Brunner erläutert dazu: „Wissen(schaft) und Gewalt werden in der Regel als völlig voneinander getrennt verstanden. Ich gehe von einer postkolonialen Perspektive aus, die aus Ländern des globalen Südens kommt. Dabei nimmt man an, dass die Entwicklung der Wissenschaften zutiefst mit der Herausbildung von asymmetrischen Verhältnissen verknüpft ist, die global und lokal bis heute wirksam sind.“

Die imperiale Expansion Europas hat eines bestimmten Wissens bedurft: Dazu gehörte beispielsweise ein Rassebegriff, um Menschen in Zivilisierte und Barbaren zu trennen, womit im Zusammenspiel mit der globalen Durchsetzung des kapitalistischen Modells eine bis heute wirksame Arbeits- und Ressourcenverteilung befestigt wurde.

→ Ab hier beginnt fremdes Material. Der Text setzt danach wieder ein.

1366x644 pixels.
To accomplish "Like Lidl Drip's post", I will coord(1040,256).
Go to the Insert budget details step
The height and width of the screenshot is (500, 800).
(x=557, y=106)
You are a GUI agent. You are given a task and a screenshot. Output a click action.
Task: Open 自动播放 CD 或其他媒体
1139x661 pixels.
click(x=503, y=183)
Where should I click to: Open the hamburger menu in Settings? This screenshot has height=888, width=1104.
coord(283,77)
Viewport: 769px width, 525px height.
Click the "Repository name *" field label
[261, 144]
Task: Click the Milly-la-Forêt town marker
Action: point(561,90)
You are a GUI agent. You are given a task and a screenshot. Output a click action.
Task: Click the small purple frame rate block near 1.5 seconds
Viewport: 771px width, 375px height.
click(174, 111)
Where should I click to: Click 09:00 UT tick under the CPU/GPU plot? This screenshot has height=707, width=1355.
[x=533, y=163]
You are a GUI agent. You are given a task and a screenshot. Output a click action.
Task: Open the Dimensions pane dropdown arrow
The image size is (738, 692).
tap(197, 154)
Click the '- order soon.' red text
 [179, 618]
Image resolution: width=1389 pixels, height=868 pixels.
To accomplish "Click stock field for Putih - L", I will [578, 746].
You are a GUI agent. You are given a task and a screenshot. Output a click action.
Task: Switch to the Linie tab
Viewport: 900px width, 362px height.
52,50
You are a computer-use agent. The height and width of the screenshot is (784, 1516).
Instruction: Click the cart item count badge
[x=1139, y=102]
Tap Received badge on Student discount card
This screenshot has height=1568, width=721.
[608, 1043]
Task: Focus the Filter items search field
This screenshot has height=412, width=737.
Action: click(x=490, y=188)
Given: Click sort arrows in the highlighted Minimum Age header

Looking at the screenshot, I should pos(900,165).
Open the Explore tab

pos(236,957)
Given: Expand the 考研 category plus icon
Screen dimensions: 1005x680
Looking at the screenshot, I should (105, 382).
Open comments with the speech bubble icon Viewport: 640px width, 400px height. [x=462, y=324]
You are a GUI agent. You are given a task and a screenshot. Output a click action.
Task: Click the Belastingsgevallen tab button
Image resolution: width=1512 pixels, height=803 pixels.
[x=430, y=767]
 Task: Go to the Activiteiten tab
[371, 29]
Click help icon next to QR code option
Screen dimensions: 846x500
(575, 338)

Unsere modernen, demokratischen Staaten westlicher Prägung haben demnach eine blutige Kehrseite. „Das wird aber in deren Selbstwahrnehmung als Speerspitze von Demokratie, Aufgeklärtheit und Fortschrittlichkeit ausgeblendet: So versuchen westliche Entwicklungs- oder auch Friedenspolitik noch immer, eurozentrische Paradigmen auf Länder des globalen Südens überzustülpen – und sichern dabei eher ihre eigenen Interessen als die der von Gewalt direkt Betroffenen.

Epistemische Gewalt, also Gewaltförmigkeit, die im Wissen selbst angelegt ist, ist tief im Wissenschaftssystem selbst verankert, und die Kolonialität des Wissens ist immer noch vorhanden: in eurozentrischen Theorien und Methoden ebenso wie in der zunehmenden Kommodifizierung und Monokulturalisierung von Wissen(schaft), die wir alle in unserem Alltag erleben.“

Brunners Projekt zielt auf eine Theoretisierung epistemischer Gewalt ab. Damit soll es erleichtert werden, die unsichtbaren Verbindungslinien zwischen Politik und Epistemologie, zwischen Gewalt und Wissen, zwischen Betroffenen und ProfiteurInnen globaler Gewalt- und Ungleichheitsverhältnisse zu benennen.

für ad astra: Romy Müller

 

Zur Person

Claudia Brunner, geboren 1972, ist Politologin und Friedensforscherin. Sie promovierte 2009 an der Universität Wien. Davor war sie DFG-Stipendiatin an der Humboldt-Universität zu Berlin. Seit 2010 forscht und lehrt Brunner an der AAU, seit 2015 ist sie Assistenzprofessorin. Brunner ist Inhaberin einer Elise-Richter-Stelle. Das Exzellenzprogramm des FWF richtet sich an hochqualifizierte wissenschaftlich tätige Frauen, die eine Universitätskarriere anstreben.